CURATORS Aaron Lister, Mark Williams, Jinsuk Suh ARTISTS Michelle Dizon, Zhen Xu, Jian Wei Wang, Yongho Kim, Kuang-yu Tsui, Lieko Shiga, Jinyeoul Jung, Dong Wensheng, Hyunjoo Kim, Minouk Lim, Mahardika Yudha, Silas Fong, Takayuki Hino, MadeIn Company, Eric Siu, Apichatpong Weerasethakul, Seungwon Park, Tushar Joag, Henry Foundation, Donna Ong, Yang Fudong, Li Yongbin, Meiro Koizumi, Poklong Anading and Ringo Bunoan, Chitra Ganesh, Song Dong, Tzu-Nyen Ho, Charles Lim, Sun Xun, Li Pinghu, Zhang Ding, Chen Xiaoyun, Thukral and Tagra, Tejal Shah, Ma Quisha, Manny Montelibano, Double Fly Art Centre, Jet Pascua, Sarah Jane Parton, Lydia Chai, Steve Carr, Kate Woods and National Park, Murray Hewitt, Seung Yul Oh, Bryce Galloway, Shannon Te Ao and Iain Frengley, Mike Heynes, James Oram, Rebecca Ann Hobbs
Seoul's Gallery Loop houses the Moving on Asia collection of Asian video art—hundreds of single-channel videos selected by the Asia Curators Network. It is the centrepiece of Loop's programme of exhibitions, events, and publications promoting artistic exchange in and beyond Asia.
The show features forty-five works from the collection, and is divided into three instalments: New Town Ghosts (22 February–24 March), Movement No. 2 (25 March–21 April), and Who Cares About the Future? (22 April–3 June).
New Town Ghosts takes its title from a work by Korean artist Minouk Lim, which captures a slam poetry performance on the back of a pickup truck driving through suburban Seoul. The poet sings to and about the newly gentrified landscape, where traditional neighbourhoods have been overrun by high-density urban developments. Contemporary art in Asia is largely synonymous with the urban experience, and is pervaded by depictions of the street. Over the last two decades, video has emerged as a powerful medium to negotiate and activate the city in ways that extend beyond the simple representation of urban life.

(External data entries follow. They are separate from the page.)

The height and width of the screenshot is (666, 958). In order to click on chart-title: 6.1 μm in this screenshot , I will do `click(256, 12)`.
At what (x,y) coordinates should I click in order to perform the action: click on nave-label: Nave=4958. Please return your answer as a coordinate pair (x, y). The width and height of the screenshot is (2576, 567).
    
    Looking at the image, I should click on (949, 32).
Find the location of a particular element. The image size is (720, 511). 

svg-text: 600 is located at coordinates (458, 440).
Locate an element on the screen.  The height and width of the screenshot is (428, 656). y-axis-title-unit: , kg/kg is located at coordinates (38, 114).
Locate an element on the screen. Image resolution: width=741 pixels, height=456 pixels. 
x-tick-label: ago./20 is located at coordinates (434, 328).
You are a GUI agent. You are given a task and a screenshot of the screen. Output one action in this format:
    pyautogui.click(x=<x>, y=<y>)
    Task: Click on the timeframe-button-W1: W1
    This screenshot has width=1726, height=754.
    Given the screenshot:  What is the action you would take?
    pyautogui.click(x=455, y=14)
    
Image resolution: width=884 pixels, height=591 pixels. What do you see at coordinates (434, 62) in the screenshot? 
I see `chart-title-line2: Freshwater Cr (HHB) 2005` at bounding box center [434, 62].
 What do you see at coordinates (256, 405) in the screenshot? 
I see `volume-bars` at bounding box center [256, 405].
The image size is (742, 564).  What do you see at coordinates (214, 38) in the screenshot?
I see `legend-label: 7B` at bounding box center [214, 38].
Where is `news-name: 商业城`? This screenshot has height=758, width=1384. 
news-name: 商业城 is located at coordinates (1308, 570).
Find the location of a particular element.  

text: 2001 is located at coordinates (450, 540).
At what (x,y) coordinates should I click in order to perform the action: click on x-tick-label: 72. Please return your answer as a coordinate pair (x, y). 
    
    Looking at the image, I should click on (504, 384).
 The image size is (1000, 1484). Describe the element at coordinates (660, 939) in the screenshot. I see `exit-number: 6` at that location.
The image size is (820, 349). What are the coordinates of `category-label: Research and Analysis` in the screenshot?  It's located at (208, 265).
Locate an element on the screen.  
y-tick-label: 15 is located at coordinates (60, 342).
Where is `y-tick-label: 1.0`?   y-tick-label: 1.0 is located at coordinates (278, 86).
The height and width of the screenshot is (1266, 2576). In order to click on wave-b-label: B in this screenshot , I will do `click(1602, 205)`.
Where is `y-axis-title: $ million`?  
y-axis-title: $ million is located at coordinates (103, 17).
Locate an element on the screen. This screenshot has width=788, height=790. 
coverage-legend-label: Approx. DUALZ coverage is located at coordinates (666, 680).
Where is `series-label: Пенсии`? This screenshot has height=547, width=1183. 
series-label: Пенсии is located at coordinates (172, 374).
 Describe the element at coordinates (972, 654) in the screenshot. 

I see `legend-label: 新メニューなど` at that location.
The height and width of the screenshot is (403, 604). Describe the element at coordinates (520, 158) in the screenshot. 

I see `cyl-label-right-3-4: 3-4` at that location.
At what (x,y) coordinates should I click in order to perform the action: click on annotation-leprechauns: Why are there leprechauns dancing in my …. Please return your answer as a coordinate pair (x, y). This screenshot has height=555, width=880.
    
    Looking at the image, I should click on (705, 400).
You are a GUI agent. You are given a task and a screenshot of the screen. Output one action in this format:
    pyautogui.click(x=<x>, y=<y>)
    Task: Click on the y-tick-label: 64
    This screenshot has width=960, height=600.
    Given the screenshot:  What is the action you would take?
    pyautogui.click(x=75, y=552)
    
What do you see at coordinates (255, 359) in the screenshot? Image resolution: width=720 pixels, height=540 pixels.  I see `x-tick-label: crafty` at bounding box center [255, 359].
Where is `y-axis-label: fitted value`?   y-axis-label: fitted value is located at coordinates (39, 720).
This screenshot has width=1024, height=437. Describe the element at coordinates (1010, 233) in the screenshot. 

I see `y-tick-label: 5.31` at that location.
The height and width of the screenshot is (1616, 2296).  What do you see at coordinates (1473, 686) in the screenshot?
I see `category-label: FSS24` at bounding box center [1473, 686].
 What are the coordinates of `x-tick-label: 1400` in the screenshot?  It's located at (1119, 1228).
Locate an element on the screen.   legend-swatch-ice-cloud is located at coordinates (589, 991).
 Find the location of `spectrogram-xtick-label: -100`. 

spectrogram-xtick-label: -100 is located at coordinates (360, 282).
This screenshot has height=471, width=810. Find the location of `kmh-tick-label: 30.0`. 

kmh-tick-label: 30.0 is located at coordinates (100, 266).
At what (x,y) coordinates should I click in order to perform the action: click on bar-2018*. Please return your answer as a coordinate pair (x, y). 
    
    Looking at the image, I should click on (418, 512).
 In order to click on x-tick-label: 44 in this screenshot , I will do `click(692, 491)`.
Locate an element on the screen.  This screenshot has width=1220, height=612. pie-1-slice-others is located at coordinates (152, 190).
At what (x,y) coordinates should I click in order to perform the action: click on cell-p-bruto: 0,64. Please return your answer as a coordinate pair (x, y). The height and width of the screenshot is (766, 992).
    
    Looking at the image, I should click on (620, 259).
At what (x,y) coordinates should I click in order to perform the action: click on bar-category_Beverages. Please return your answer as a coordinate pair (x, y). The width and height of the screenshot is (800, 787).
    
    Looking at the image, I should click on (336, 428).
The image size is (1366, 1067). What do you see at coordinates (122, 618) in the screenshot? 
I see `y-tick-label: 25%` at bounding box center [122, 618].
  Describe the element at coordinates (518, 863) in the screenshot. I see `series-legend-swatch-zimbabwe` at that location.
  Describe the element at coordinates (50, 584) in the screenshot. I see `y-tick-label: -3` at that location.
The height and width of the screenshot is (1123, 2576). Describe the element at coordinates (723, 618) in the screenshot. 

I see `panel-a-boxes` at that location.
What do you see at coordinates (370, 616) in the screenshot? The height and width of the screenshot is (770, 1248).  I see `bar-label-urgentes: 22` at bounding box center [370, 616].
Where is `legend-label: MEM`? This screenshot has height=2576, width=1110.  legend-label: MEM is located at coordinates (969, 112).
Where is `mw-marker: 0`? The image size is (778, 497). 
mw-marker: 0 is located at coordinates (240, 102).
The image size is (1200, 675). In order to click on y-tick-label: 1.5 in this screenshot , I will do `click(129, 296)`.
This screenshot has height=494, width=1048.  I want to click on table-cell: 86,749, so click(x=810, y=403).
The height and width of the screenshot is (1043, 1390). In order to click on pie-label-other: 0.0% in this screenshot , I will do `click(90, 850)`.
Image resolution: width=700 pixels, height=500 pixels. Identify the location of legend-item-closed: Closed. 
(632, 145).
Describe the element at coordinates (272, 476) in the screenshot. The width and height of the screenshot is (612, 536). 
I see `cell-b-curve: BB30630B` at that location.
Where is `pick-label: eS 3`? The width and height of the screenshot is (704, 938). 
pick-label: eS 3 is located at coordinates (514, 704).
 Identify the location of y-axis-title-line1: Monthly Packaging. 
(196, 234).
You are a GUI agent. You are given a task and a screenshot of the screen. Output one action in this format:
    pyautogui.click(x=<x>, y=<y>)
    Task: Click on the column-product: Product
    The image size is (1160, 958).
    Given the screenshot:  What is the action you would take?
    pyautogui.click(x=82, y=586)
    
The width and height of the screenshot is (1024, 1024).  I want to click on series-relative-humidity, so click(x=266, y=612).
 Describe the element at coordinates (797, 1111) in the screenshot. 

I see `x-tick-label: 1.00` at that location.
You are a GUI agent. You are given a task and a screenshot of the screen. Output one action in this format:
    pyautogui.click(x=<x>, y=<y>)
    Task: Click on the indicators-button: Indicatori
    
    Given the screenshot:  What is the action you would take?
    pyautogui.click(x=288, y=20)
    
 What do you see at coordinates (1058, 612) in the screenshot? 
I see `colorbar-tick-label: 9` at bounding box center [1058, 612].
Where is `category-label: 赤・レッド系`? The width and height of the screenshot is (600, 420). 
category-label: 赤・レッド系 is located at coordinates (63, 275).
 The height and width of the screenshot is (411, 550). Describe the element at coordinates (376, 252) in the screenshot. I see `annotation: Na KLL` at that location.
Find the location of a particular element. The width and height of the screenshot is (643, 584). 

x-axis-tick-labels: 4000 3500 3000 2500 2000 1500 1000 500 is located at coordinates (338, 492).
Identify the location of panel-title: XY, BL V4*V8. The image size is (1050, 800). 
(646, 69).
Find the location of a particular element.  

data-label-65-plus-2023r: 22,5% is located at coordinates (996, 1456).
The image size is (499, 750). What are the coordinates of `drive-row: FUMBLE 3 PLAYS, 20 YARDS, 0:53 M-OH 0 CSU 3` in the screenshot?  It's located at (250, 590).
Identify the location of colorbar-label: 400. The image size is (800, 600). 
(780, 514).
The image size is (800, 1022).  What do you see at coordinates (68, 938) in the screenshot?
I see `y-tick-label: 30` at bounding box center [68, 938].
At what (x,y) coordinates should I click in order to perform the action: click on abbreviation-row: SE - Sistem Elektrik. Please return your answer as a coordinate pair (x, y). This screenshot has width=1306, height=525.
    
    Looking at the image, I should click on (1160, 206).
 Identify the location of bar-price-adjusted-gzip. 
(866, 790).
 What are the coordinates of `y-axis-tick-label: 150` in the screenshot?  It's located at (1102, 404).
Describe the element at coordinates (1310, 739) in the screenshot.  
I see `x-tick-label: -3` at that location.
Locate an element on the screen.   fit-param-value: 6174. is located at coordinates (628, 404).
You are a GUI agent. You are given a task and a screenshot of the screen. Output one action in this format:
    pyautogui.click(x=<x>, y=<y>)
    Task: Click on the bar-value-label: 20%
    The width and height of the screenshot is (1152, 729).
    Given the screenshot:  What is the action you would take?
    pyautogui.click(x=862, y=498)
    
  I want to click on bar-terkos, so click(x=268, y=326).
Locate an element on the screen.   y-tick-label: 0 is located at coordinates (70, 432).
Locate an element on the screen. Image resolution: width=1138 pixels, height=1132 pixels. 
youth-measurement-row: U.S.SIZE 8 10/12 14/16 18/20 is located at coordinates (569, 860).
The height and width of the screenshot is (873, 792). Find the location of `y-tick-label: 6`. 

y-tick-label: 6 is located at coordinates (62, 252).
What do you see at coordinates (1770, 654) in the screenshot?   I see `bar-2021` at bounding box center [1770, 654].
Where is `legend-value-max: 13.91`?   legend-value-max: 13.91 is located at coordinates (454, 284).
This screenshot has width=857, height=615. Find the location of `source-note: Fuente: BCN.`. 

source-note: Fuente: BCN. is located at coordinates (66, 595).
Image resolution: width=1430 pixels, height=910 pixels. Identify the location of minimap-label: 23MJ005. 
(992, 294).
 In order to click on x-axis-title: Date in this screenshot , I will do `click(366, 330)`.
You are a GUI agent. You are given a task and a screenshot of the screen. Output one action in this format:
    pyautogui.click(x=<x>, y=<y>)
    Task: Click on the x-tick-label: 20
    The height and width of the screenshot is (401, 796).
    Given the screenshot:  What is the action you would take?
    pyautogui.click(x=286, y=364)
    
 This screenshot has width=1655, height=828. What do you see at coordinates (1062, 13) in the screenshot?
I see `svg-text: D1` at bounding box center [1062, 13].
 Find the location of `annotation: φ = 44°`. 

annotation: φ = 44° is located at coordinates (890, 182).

Made In Company’s Physique of Consciousness (2011) sets the tone for the second instalment, Movement No. 2. A middle-aged instructor presents a series of exercises to improve physical and cultural fitness. The routine combines movements drawn from different cultures and ideologies, promoting commonality over historical difference. This instalment stresses that unilateral belief systems, established boundaries, and traditional cultural obligations are no longer fixed.
The third instalment, Who Cares About the Future?, takes its name from a video by Shanghai collective Double Fly Art Centre. Their nihilistic, throwaway response to the question is intended as a negation of both the future and the past. This is an art of the young and subversive, of the here and now, rooted in karaoke-video and YouTube aesthetics, in the collective actions the pranks and parties.
This final instalment also includes New Zealand videos selected by the curators and Gallery Loop Director, Jinsuk Suh. These works will enter the Moving on Asia archive, where they will be made available for future shows. They include Seung Yul Oh's The Ability to Blow Themselves Up (2004–13) and Shannon Te Ao and Iain Frengley's Untitled (McCahon House Studies) (2012).
The project also includes an Artist Focus section, highlighting major artists, and special screenings focusing on the activities of Hanoi Doclab and the Bangkok Experimental Film Festival—small, mobile artist collectives with strong political and social agendas. The complete Moving on Asia digital collection is also available for user-directed viewing.